TASK PROMPT.
Turn each line of the data below into an item of a numbered list, skipping blank lines and leaving the pictures out.

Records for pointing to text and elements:
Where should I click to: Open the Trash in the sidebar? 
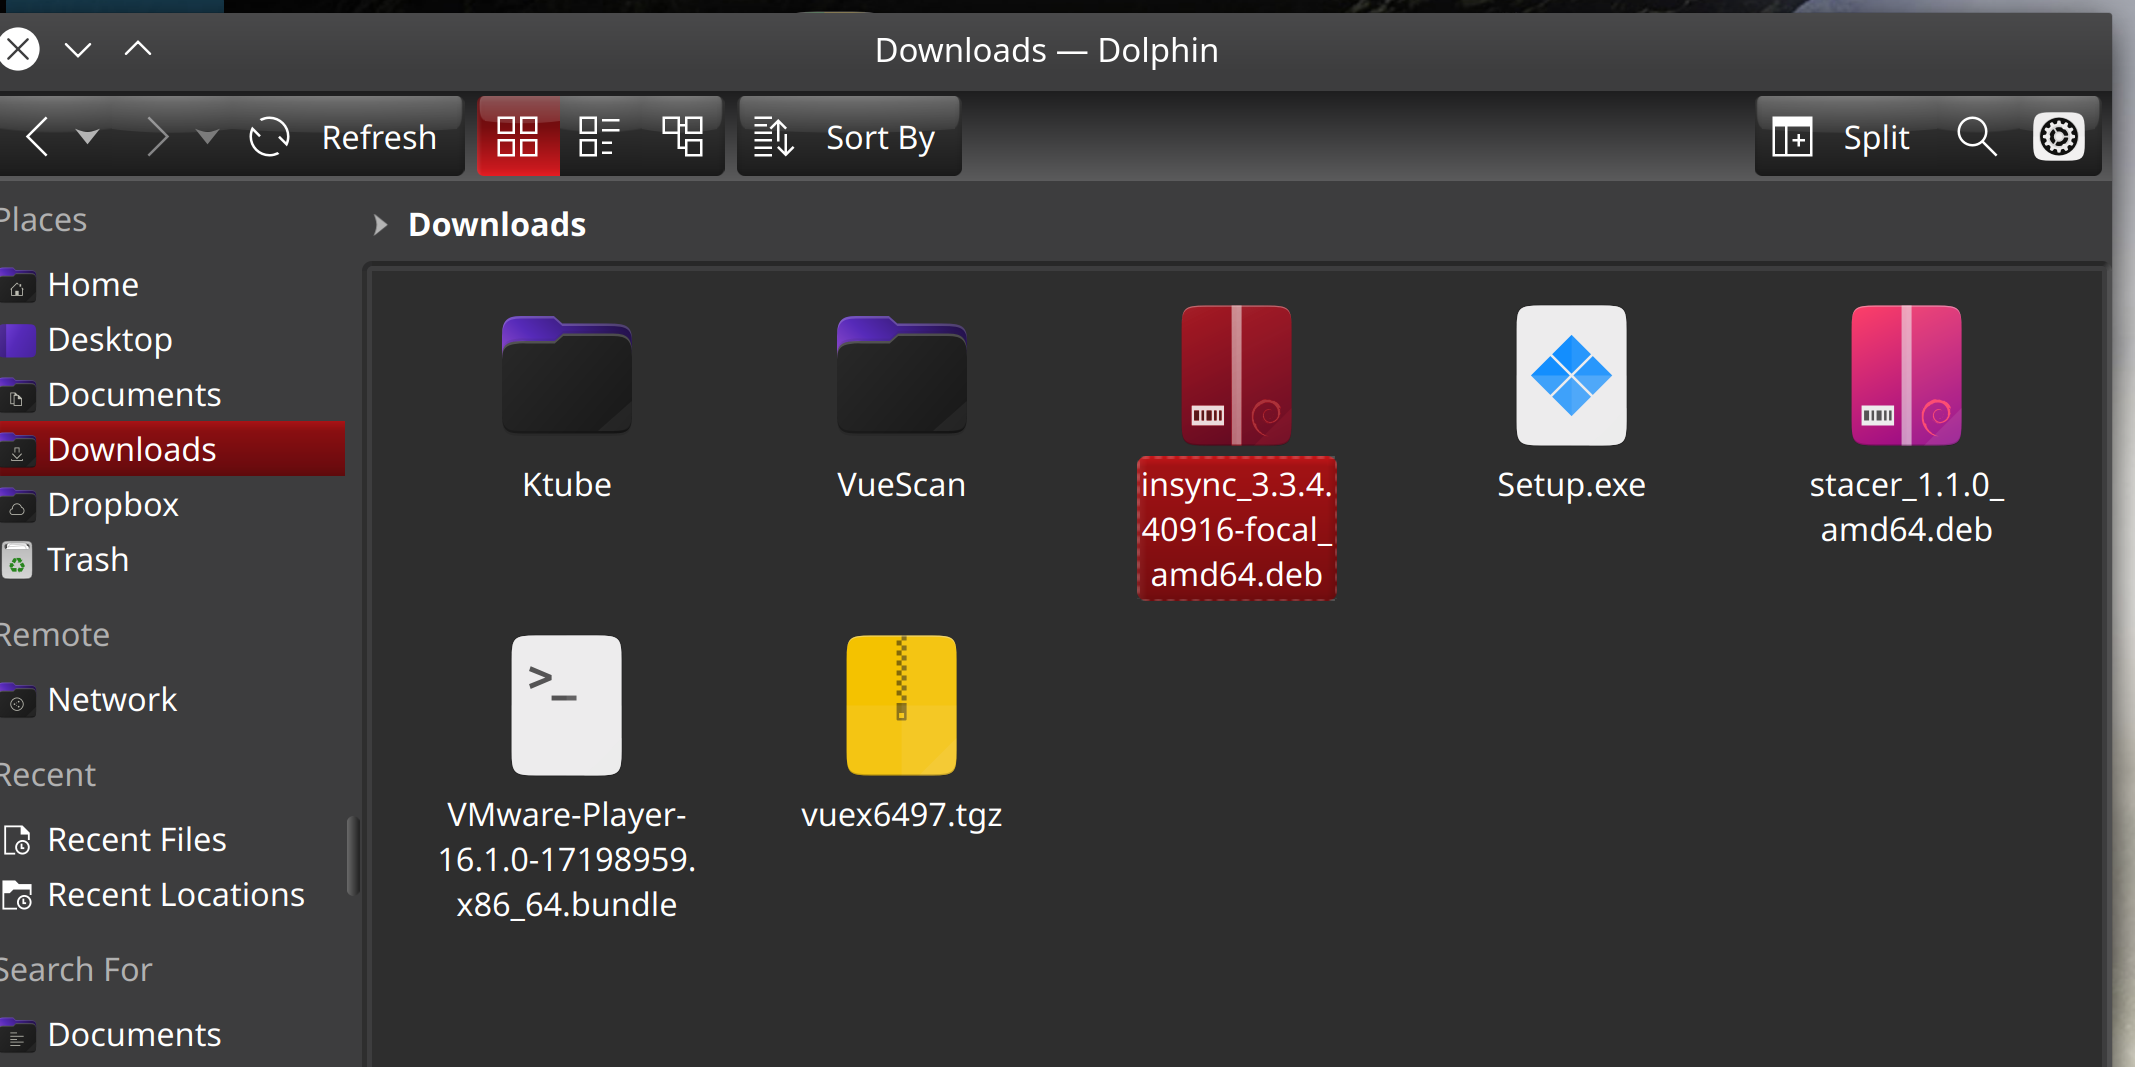pos(88,559)
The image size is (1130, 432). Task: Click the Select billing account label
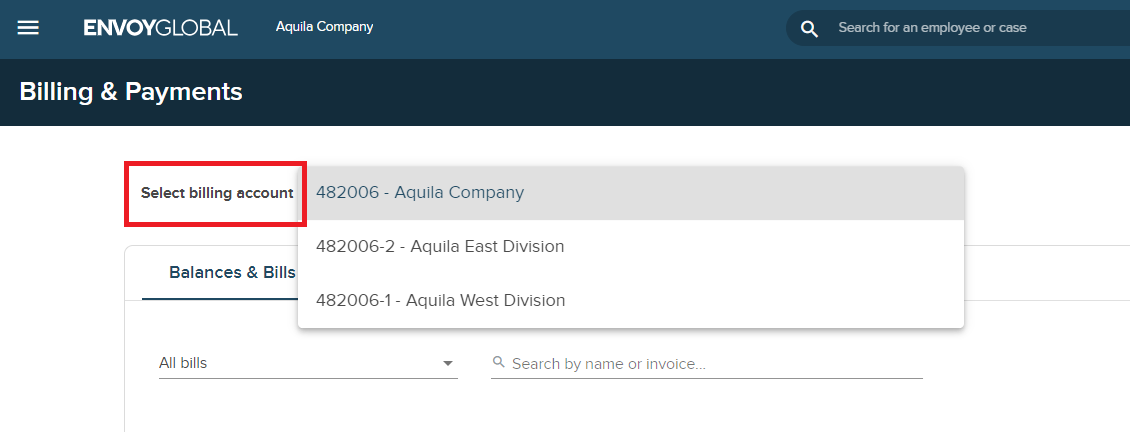pos(217,193)
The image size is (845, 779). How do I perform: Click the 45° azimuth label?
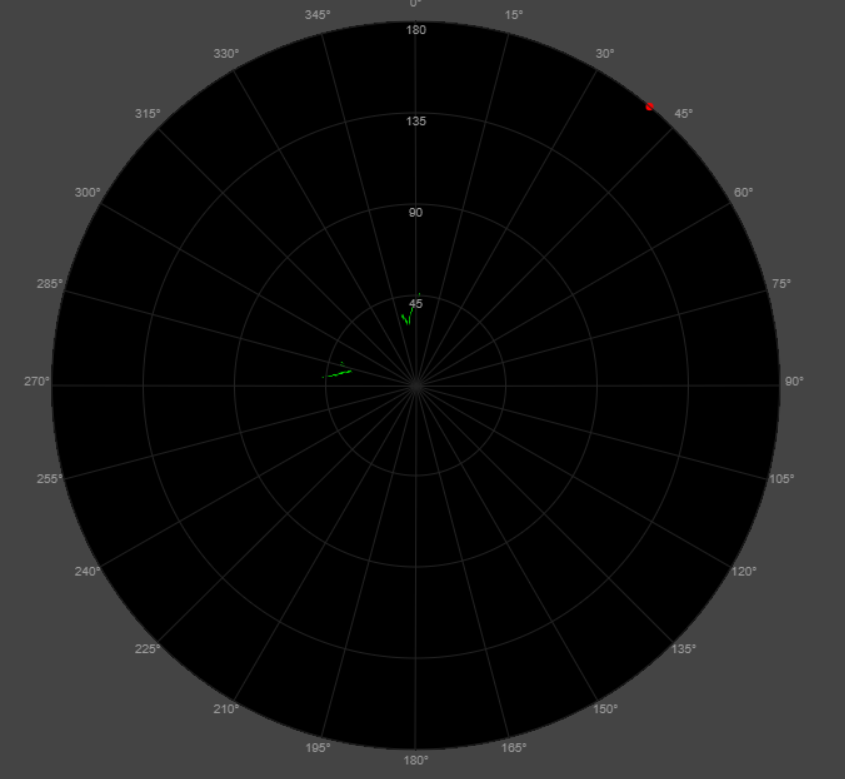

SOLUTION FOR THIS TASK.
1. Where should I click to: Open the Trash in the sidebar? 
2. pos(88,559)
3. The image size is (1130, 432). Task: Click the Select billing account label
4. pos(217,193)
5. The image size is (845, 779). How do I perform: Click the 45° azimuth label?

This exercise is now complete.